Extract to read:
It had become necessary to emphasise with great earnestness that one could have nothing to do with methods that dragged down the level of the Theosophical Society in so regrettable a manner. Words to this effect were uttered by Dr. Steiner with intense pain but great energy; and deeply moved, putting his whole heart into the words, he reiterated as the desire of his life that the Society led by him might not fall into the common failing into which occult bodies so easily fall, when they let themselves be diverted from the demands of strict truth and are enticed into the byways of vanity and ambition.

Such words can live as purifying fire in the hearts of those who represent his work and be continuously set before the soul as a warning memory.

The lectures held in Berlin in the year 1912 refer many times to the struggle which Rudolf Steiner had to undergo in order to save the purity of the spirit of a movement for spiritual science, which is always exposed to concealed attacks. The decay of the Theosophical Society now brought forth as a consequence the independence of the Mid-European Anthroposophical work, in its outward form as well, by the official constitution of the “Anthroposophical Union” in the last days of December, 1912.

Stored data:
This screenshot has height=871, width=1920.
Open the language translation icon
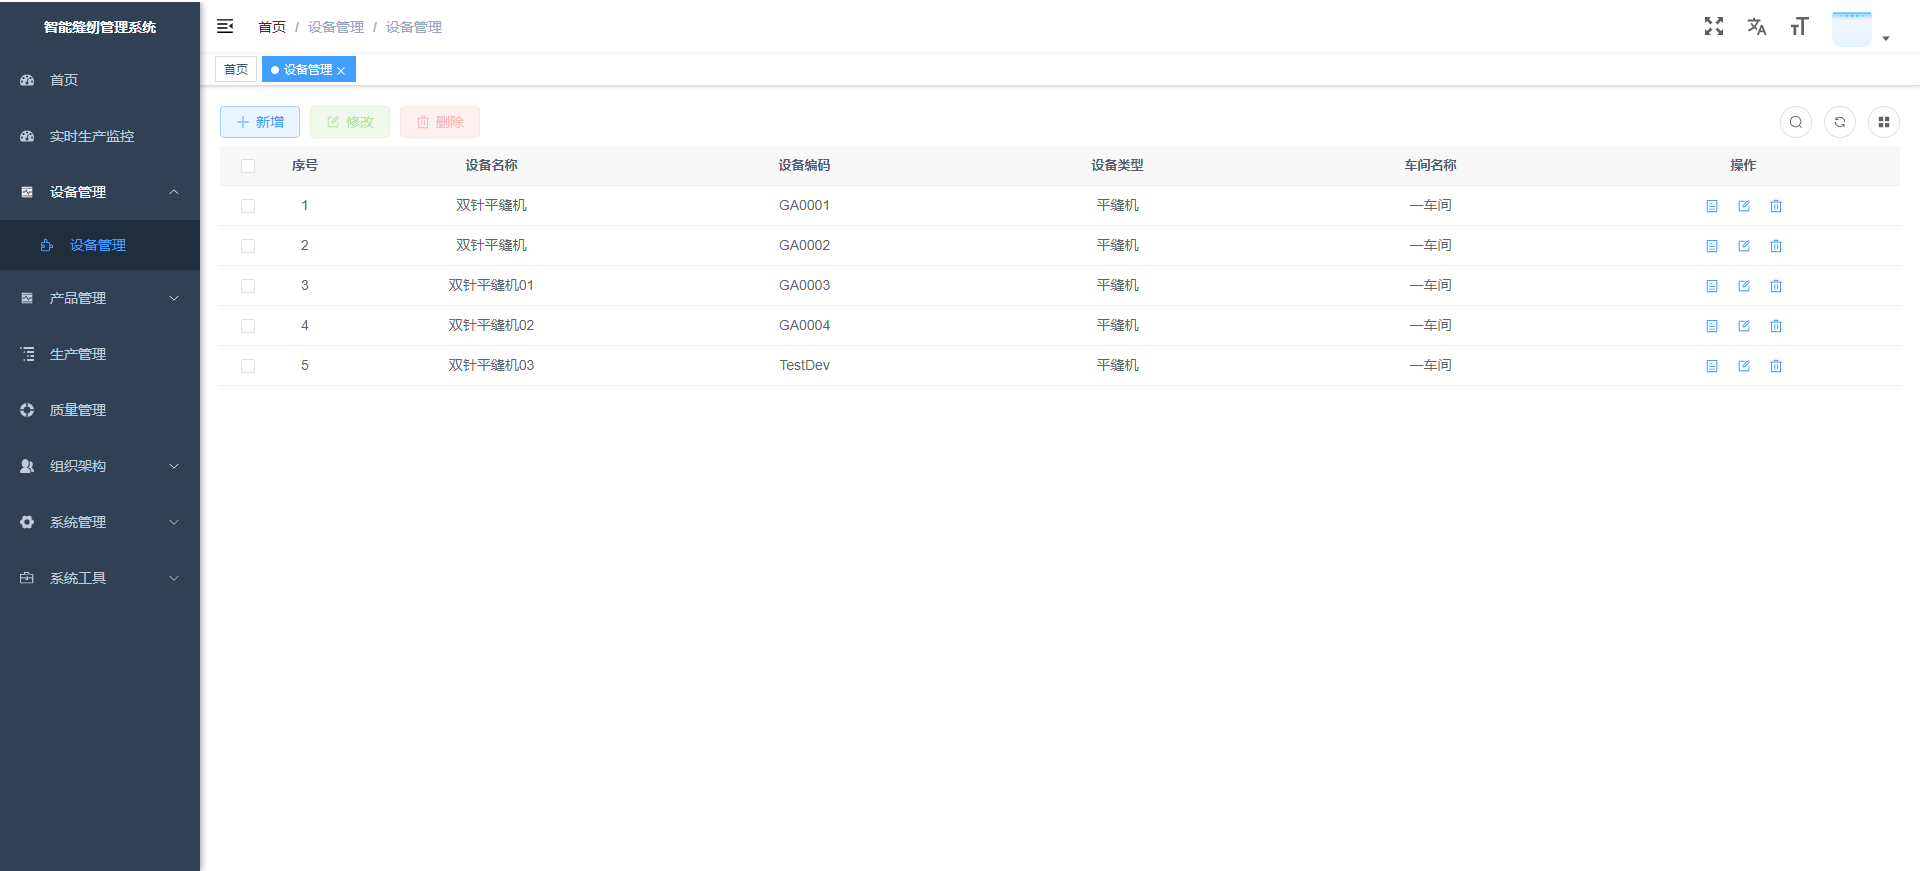(x=1756, y=27)
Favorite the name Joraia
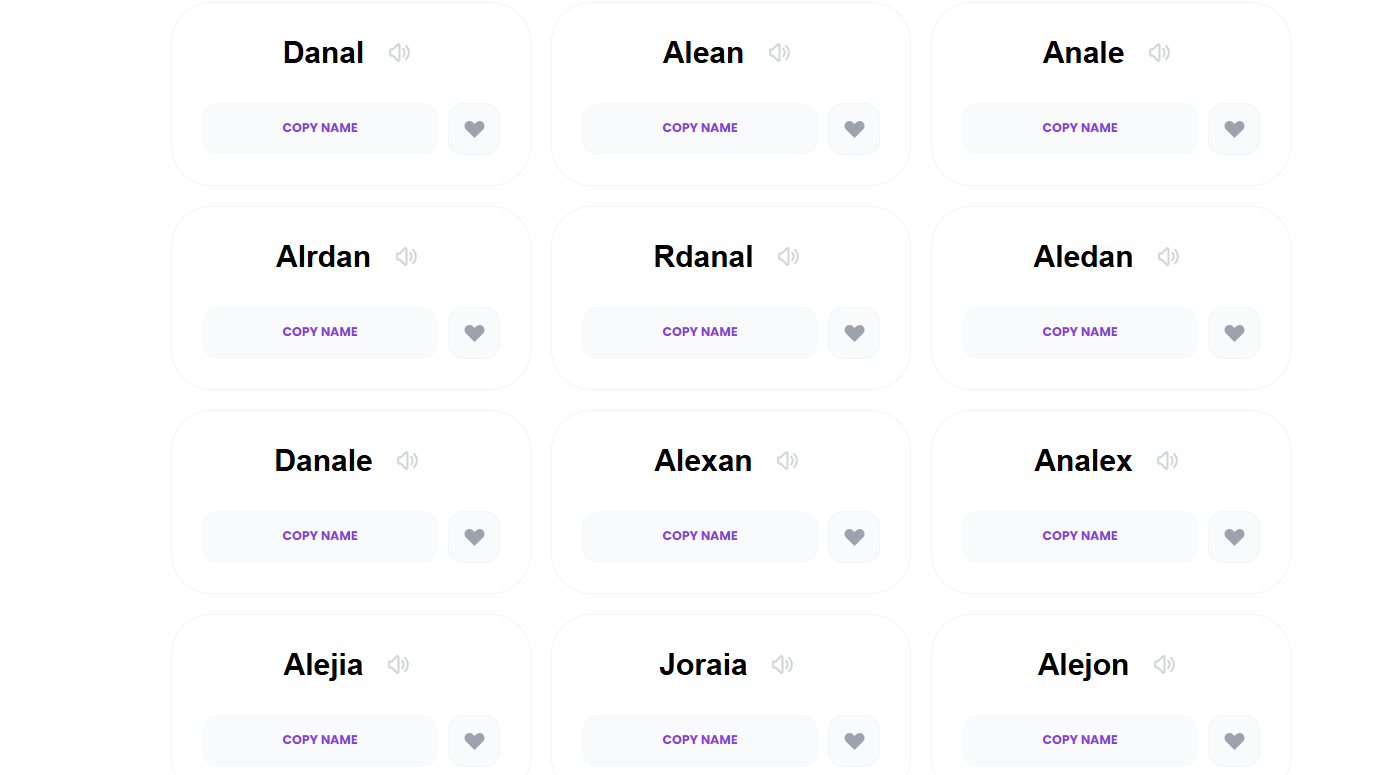This screenshot has width=1392, height=775. click(854, 741)
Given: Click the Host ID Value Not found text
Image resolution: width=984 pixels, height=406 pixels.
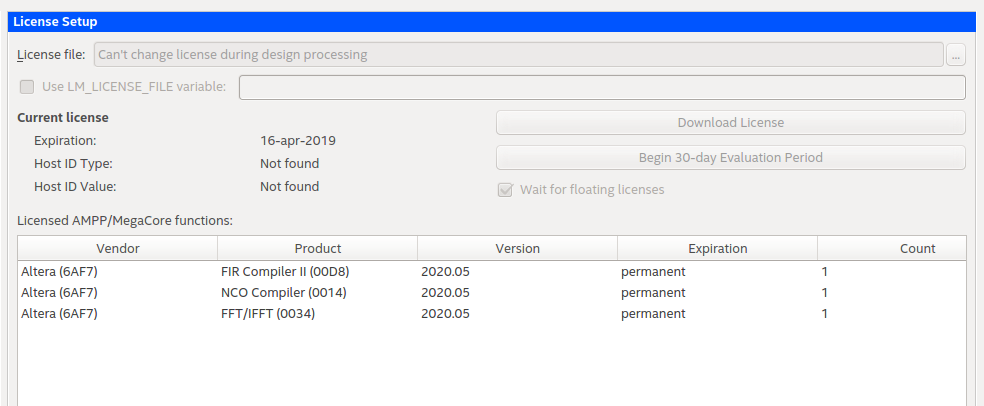Looking at the screenshot, I should (289, 187).
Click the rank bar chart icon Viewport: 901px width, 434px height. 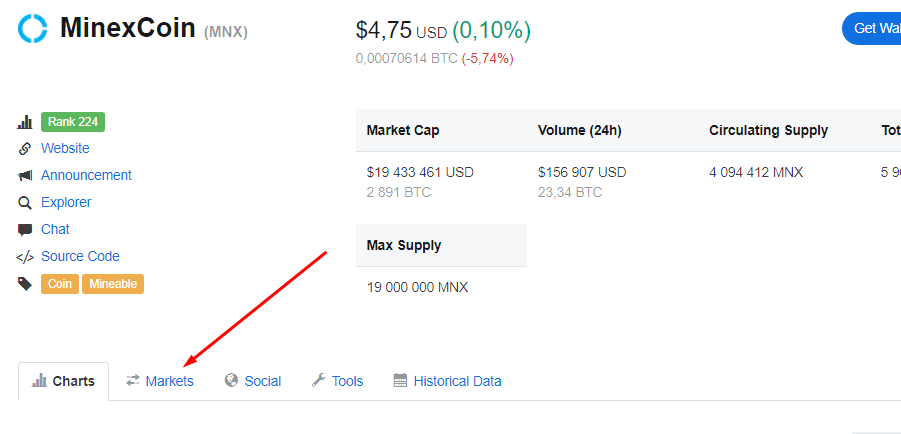coord(25,122)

Tasks for this exercise:
a – Reproduce word for word the portion of the passage on Rudolf Steiner and the Theosophical Society from "It had become" to "a warning memory.".
b – Extend the passage on Rudolf Steiner and the Theosophical Society by writing what comes after its final sentence.
The lines above come from a different source than the passage on Rudolf Steiner and the Theosophical Society.

Expected results:
a –
It had become necessary to emphasise with great earnestness that one could have nothing to do with methods that dragged down the level of the Theosophical Society in so regrettable a manner. Words to this effect were uttered by Dr. Steiner with intense pain but great energy; and deeply moved, putting his whole heart into the words, he reiterated as the desire of his life that the Society led by him might not fall into the common failing into which occult bodies so easily fall, when they let themselves be diverted from the demands of strict truth and are enticed into the byways of vanity and ambition.

Such words can live as purifying fire in the hearts of those who represent his work and be continuously set before the soul as a warning memory.

b –
The passing years with their rhythms cause such days to rise again before the memory with particular intensity.

Thirty years ago, on the 20th October, 1902, Rudolf Steiner held in Berlin his first lecture on Anthroposophy, and on 21st October he recapitulated the theosophical lecture of Annie Besant, who at that time was not yet under the unwholesome influences that worked on her later. Twenty years ago Rudolf Steiner had to protect the spirit of the anthroposophically orientated spiritual movement inaugurated by him from the sudden assault of an occult policy from Adyar and utter the words which sound to us as a legacy and are now published anew in memory of those days.

They are to be found in the last December lecture of that same year in Cologne where Rudolf Steiner speaking on “The Bhagavad Gita and the Epistles of St. Paul” made pure oriental wisdom to radiate before our eyes in the light of Christian knowledge in never dreamed of greatness. In his final words he ever and again earnestly besought the bearers of the movement which he had founded to exercise self-knowledge and to remain modest.

The powers of opposition did not slumber. Ten years ago on New Year's Eve, 1922, the Goetheanum stood in flames. Only the sculptured group in wood of the Representative of Humanity between the recoiling adversaries was saved. We hope that at Christmas a hall in the Goetheanum worthy of it will enclose this Group protectingly.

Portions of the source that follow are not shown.